Aging Research

Aging research is critically important for medicine and public health with the anticipated surge in the older population with the aging of the Baby Boom generation. Investigators within the Division are conducting studies designed to improve our understanding and management of acute and chronic health conditions among older adults, with the goal of promoting quality of life and functional independence. Below is a sampling of some of the ongoing work in the Division focused on aging and older adults.


Delirium, or acute confusion, is a common, morbid, and costly complication of acute hospitalization in older adults, with substantial negative impact on long term cognitive and physical functioning. Dr. Edward Marcantonio conducts research to improve our understanding of delirium in older hospitalized patients.
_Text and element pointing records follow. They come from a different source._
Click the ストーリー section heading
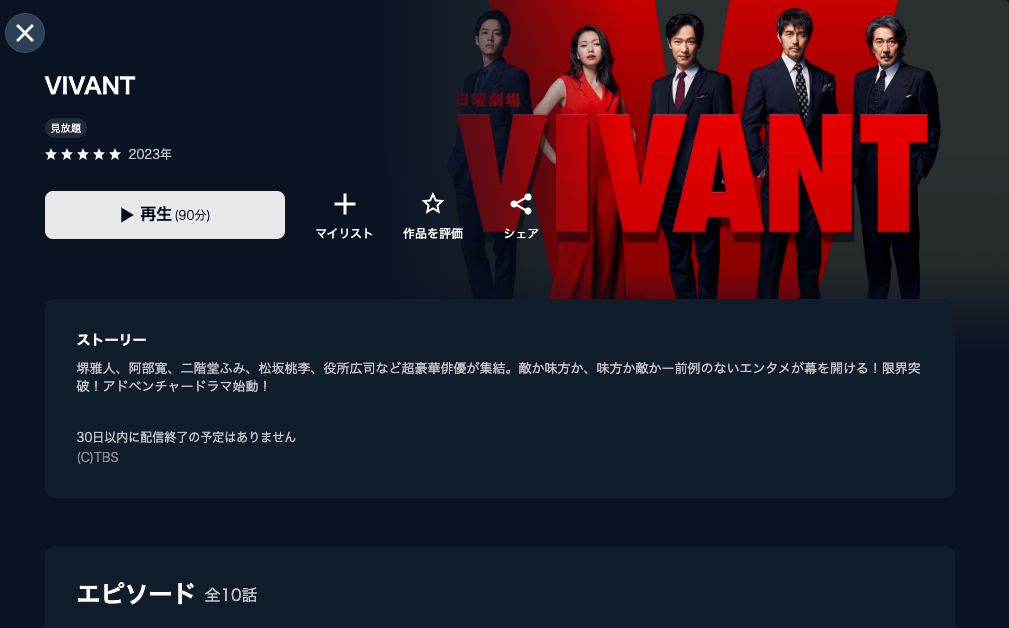 [111, 340]
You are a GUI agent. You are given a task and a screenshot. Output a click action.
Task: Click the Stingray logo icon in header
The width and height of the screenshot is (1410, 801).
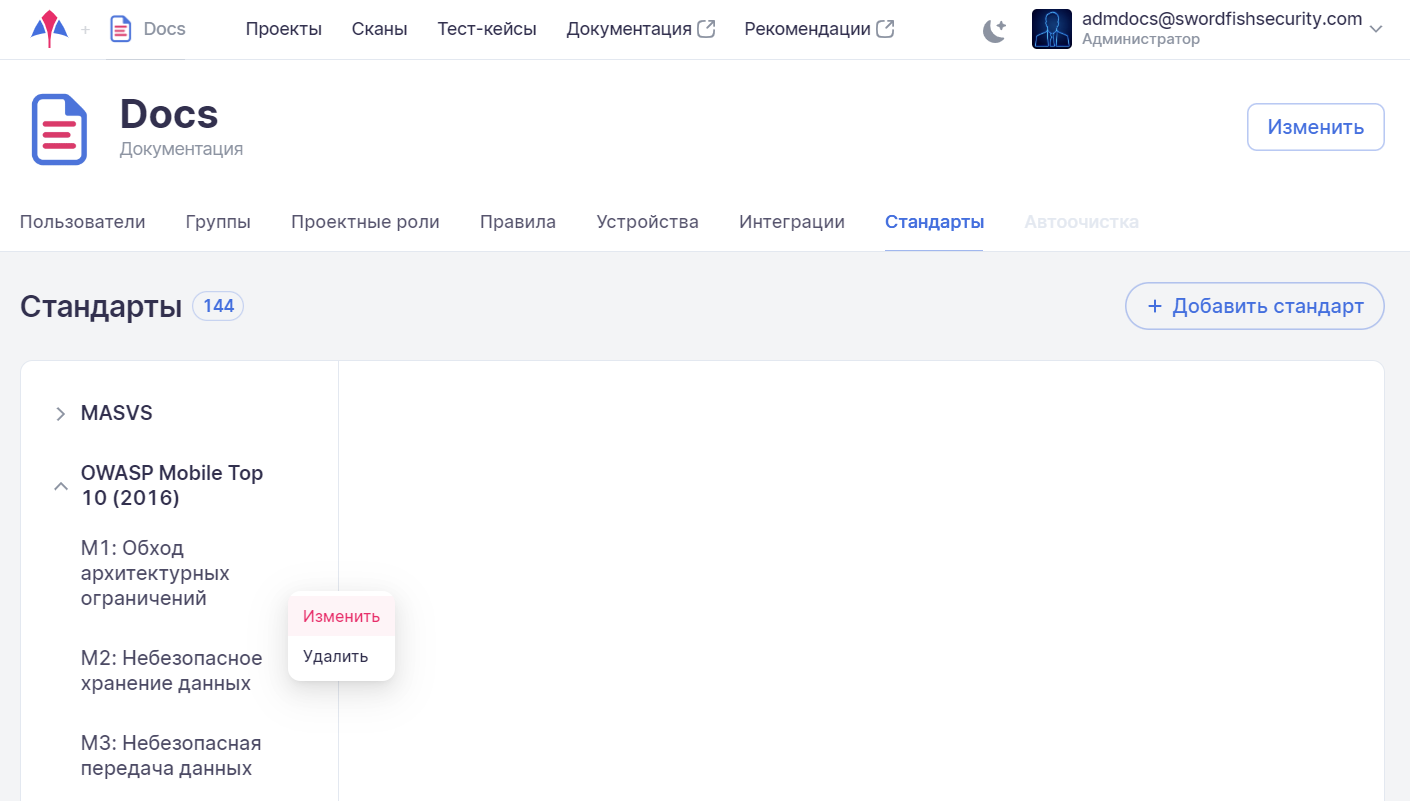[49, 29]
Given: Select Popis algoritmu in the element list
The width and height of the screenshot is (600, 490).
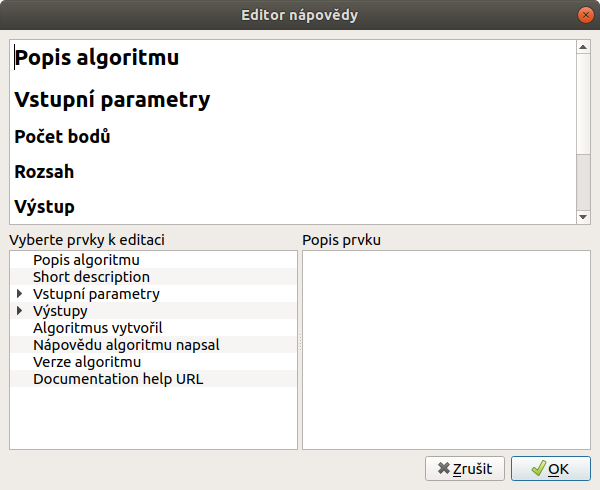Looking at the screenshot, I should 153,260.
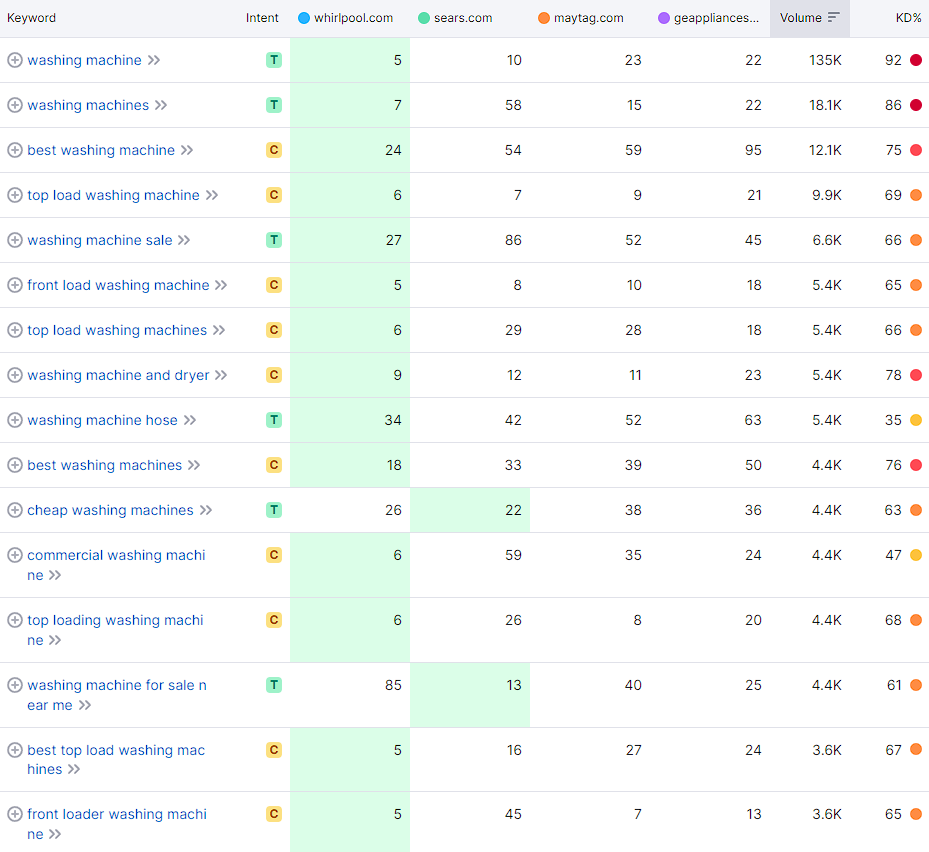Click plus icon next to 'washing machine hose'
The width and height of the screenshot is (929, 852).
15,420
He is developing and testing new interventions to prevent delirium during hospital stays, and to reduce its long term persistence and adverse sequelae after hospitalization. Dr. Sarinnapha Vasunilashorn also studies the biological basis of delirium, including its genetic and proteomic underpinnings.

Medical Decision-Making

Medical decision-making can be challenging in older adults. On one hand, given the increased morbidity associated with aging, medical interventions have a strong potential to improve quality of life and functional independence. On the other hand, each intervention must be considered in the context of the whole patient, who may have multiple co-morbidities, functional dependencies, and potentially, a shortened life span. Several researchers are conducting investigations within this context:

Dr. Mara Schonberg examines issues of breast cancer screening and treatment in older women, informing re-evaluations of current guidelines. Dr. Schonberg also conducts studies of other preventive health measures, such as exercise counseling, among older adults, and how to optimally target these measures to those who would most benefit.
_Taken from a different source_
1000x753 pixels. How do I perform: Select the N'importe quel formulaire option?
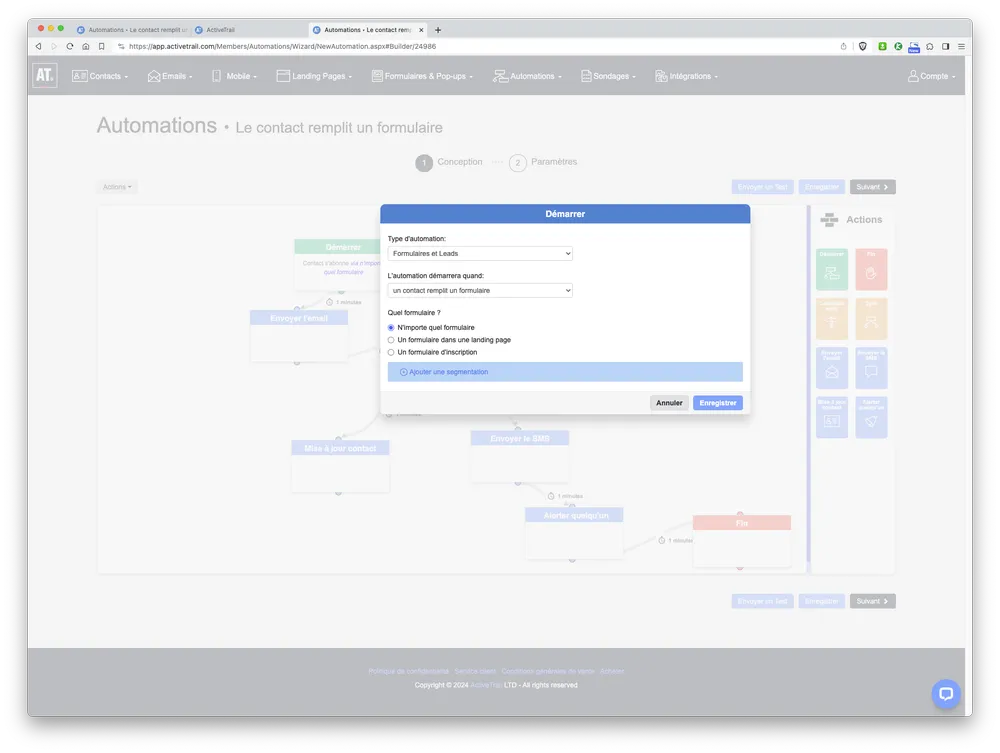[390, 327]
Optimizing Medication Prescribing

Medications are among the most frequent interventions prescribed by internists. When used appropriately, they have great potential to benefit patients, but they also carry substantial risks. Dr. Shoshana Herzig's research focuses on optimizing medication use in the inpatient setting, a crucial issue for older adults and all hospitalized patients. Her work focuses on optimizing use of acid-suppressive medications among inpatients, including identifying risks and benefits. Dr. Tim Anderson studies the factors driving the prescription and de-prescription of medications, including physician and patient characteristics.